The SDCEP Practice Support Manual15 has additional information on record keeping (e.g. systems and storage of record keeping) and the General Data Protection Regulations (GDPR). The SDCEP Oral Health Assessment and Review135 guidance also covers general principles of record keeping.

Information specific to periodontal diseases

A significant number of complaints, claims or referrals to the General Dental Council (GDC) are due to allegations of undiagnosed and inappropriately managed periodontitis. Good record keeping is vital to show that each patient has received regular periodontal screening and, where necessary, the further charting, advice, treatment and monitoring appropriate to their level of disease.

The patient’s clinical notes should record the diagnosis and classification and any risk factors for periodontal disease that have been identified, as well as more general aspects such as medical and previous dental histories. A treatment plan, with details of necessary active treatment rather than only periodontal maintenance, is also part of the patient’s medico-legal record and it is important that it is individualised and specific to each patient. 

Records should include any discussions you have with a patient regarding the nature and extent of their periodontal disease, the significance of risk factors which complicate disease when present, treatment options and likely outcomes.  It is also important to gauge the level of understanding of the patient and adjust your communication style and method to suit them.

For each patient, record:

  • personal details;
  • dental history, including previous dental experience, oral hygiene habits and previous periodontal treatment;
  • medical history, including details of any medications (contact the patient’s general medical practitioner if clarification is required) and systemic conditions which may be relevant to periodontal diseases (e.g. diabetes);
  • social history, including smoking status, alcohol consumption and any details of a family history of periodontal disease.

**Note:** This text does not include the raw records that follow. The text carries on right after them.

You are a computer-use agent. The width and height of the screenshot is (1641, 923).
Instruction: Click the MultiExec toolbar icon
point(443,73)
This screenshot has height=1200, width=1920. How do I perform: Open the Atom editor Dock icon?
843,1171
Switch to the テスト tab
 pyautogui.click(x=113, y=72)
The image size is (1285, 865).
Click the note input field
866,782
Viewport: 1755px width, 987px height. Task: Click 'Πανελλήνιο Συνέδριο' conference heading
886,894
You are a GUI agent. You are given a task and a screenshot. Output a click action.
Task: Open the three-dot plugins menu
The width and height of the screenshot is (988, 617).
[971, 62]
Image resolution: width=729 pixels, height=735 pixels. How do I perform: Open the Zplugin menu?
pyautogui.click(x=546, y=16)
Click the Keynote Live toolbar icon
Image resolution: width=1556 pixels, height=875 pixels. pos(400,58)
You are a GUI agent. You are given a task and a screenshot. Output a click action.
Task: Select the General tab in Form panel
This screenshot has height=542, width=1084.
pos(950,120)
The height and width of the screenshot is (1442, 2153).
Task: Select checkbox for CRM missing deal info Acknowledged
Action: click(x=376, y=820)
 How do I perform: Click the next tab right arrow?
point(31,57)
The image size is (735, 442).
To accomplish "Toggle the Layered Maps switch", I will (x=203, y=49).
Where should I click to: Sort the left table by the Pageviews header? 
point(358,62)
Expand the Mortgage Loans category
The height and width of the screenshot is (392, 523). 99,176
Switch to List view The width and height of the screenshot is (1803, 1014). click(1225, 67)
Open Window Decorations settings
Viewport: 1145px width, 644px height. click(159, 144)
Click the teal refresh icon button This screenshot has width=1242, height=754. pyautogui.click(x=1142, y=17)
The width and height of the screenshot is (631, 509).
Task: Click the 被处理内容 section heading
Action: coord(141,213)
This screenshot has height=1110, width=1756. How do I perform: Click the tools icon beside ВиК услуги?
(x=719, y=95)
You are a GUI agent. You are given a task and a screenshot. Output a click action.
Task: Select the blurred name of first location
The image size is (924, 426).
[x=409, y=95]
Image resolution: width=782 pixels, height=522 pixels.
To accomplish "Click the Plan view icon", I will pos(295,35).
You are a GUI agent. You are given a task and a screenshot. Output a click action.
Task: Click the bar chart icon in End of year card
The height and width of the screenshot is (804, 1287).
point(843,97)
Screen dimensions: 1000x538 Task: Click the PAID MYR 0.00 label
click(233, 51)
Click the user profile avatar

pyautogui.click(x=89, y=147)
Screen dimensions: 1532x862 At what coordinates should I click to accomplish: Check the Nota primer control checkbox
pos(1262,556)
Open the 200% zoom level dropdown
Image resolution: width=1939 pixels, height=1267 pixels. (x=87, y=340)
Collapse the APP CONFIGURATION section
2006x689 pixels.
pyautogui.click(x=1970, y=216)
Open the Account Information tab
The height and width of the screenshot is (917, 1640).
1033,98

At each recall appointment, ensure that all details of the patient’s history are up to date.

Record any specific complaints that the patient may have regarding their periodontal health, for example, gums which bleed on brushing or interdental cleaning or teeth which feel loose. Note whether these issues are recent or are recurrent. 

Record the patient’s self-reported oral hygiene habits.

Record the results of the Basic Periodontal Examination and the standard of oral hygiene.
N.B. If the patient has a BPE score of 3 or 4 or already has a diagnosis of periodontitis, further examination is required. 

For patients who require further periodontal examination (see Full periodontal examination), record probing depths and presence or absence of bleeding on probing from the base of the pocket. Consider also recording:

  • gingival recession;
  • details of any furcation involvement;
  • tooth mobility;
  • plaque and gingivitis charts or indices.

N.B. All of these parameters should be recorded at baseline when an initial diagnosis of periodontitis is made. Annual review charting is required for all patients with a diagnosis of periodontitis, including those who are stable and have shallow pockets.

Record in the notes any provisional diagnosis and follow up with a definitive diagnostic statement once any special investigations have been performed.

Keep any radiographs taken as part of the patient’s record. Ensure that these are justified, authorised and clinically evaluated, with the findings documented in the patient’s notes.

Record the suggested treatment plan and details of costs.

Document discussion of the options, risks and benefits of treatment, including the ‘no treatment’ option. If treatment is declined, record this in the notes.

Record the details of discussions or treatment carried out, including oral hygiene advice and instruction. Record any discussions on smoking cessation, diabetes control, alcohol consumption or other lifestyle factors.

Record details of referrals, including a copy of the referral letter and any response from the referral centre.

Note in the clinical records the appropriate recall period.

Where appropriate, record compliance with advice, for example, oral hygiene instruction or smoking cessation advice.